Başımız sıkıştığında hemen gideceğimiz iki meslek grubu var, birisi hekimler diğeri avukatlar. Ama ne yazık ki meslek başarıları siyasi tercihlerine göre değerlendirilen bu iki gruptan hekimler, sanki kadrolu dayak yiyiciler gibiler.
Doktor, Latince kökenli bir kelime olup “öğretmek” anlamına gelmektedir.
Tıp alanında ise hekimlere verilen isimdir.
Hekim; insanlardaki hastalıkları tanımlayan ve onları ilaçlarla ya da kimi araçlarla tedavi eden, hekimlik öğrenimi görmüş kimselere denir.
Dünya yüzeyinde bu işlerle uğraşan insanların ortak adı doktor veya hekimdir yani.
Peki,
Türkiye’de durum nedir?
Doktor (hekim) kime denir, ne iş yapar, neyle uğraşır?
Türkiye’de doktor hepimizin bildiği gibi,
Her fırsatta dayak yiyen adama denir.
Hastane kapısında başlayan dayak faslı,
Tanı koyma ile devam eder.
İlaç yazımında ayyuka çıkar,
Hasta ölür, sakat kalır, ya da başka başka şeyler olursa,
Felakete dönüşür…
Yani,
Doktor, Türk insanının kadrolu dayak yiyicisidir, Kemal Sunal’ın Mazlum rolündeki gibi tıpkı.

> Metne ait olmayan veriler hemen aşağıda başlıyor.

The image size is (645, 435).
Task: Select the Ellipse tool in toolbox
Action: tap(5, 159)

Yaptığı iş, verdiği uğraş bununla da sınırlı değildir doktorların.
Lambanın etrafında dönmüyorsa eğer,
Hakarete uğrar,
Tehdit edilir,
Sürgüne gönderilir,
Bazen de meslekten atılır.
Hakkını aramaya kalktı mı da,
Vaaayyyyy!..
Sen misin arayan…
İnsanlık bu mu şimdi?
Bu yanlışlık fark edilir ve sağ duyu hakim olmaya başlar inşallah yeniden.
En kısa sürede ve en kestirme yolla “doktor” kelimesi, dünya dillerindeki anlamı ile eşdeğerlik kazanır memleketimizde.

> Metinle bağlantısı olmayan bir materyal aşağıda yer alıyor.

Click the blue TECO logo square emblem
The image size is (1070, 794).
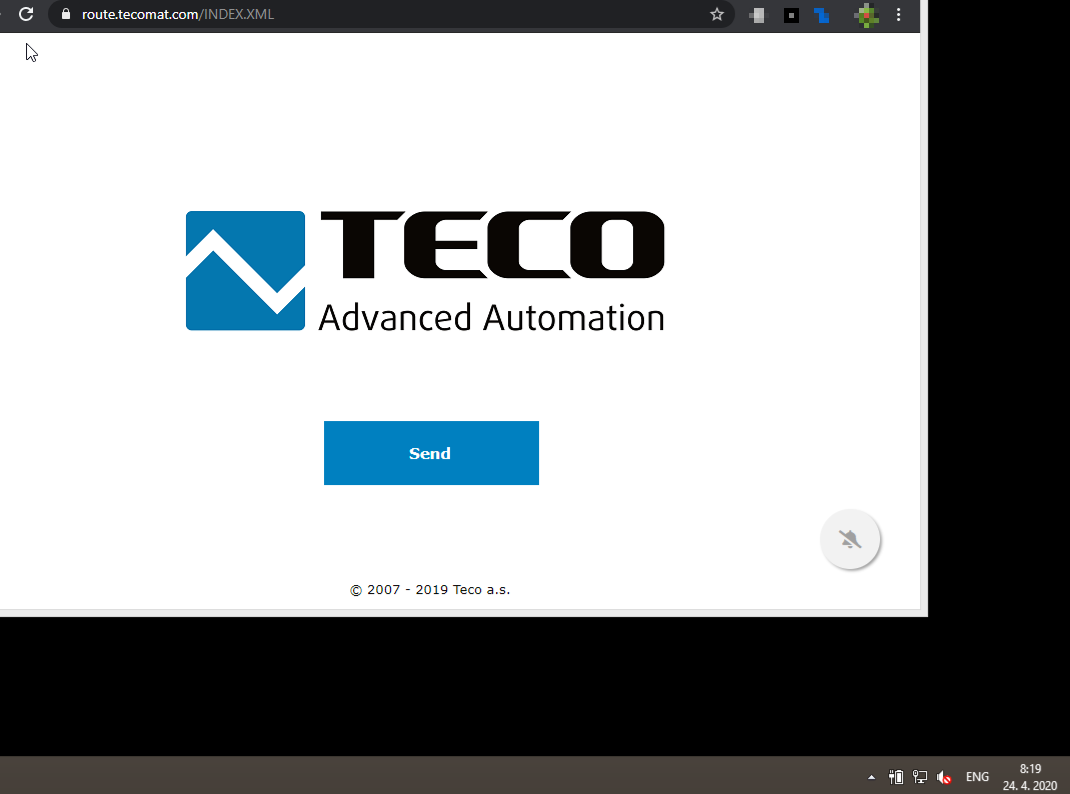pos(245,271)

İktidar, doladığı elini kolunu bıraksın artık doktorların. Hakları için yürümeye kalktıklarında “hımmm uslu durun, yoksa Suriye’den çok ucuza doktor getiririm bak” tehditleri savurmasın.
Hiç yakışmıyor hiç!
Bırakın,
Eğitildikleri gibi doktorlar gerçekten insan sağaltsın, acıları dindirsin, hayata bağlasın ve sözlük anlamı ile işlerini yapmaya devam etsinler.
Her gününüz güzel olsun.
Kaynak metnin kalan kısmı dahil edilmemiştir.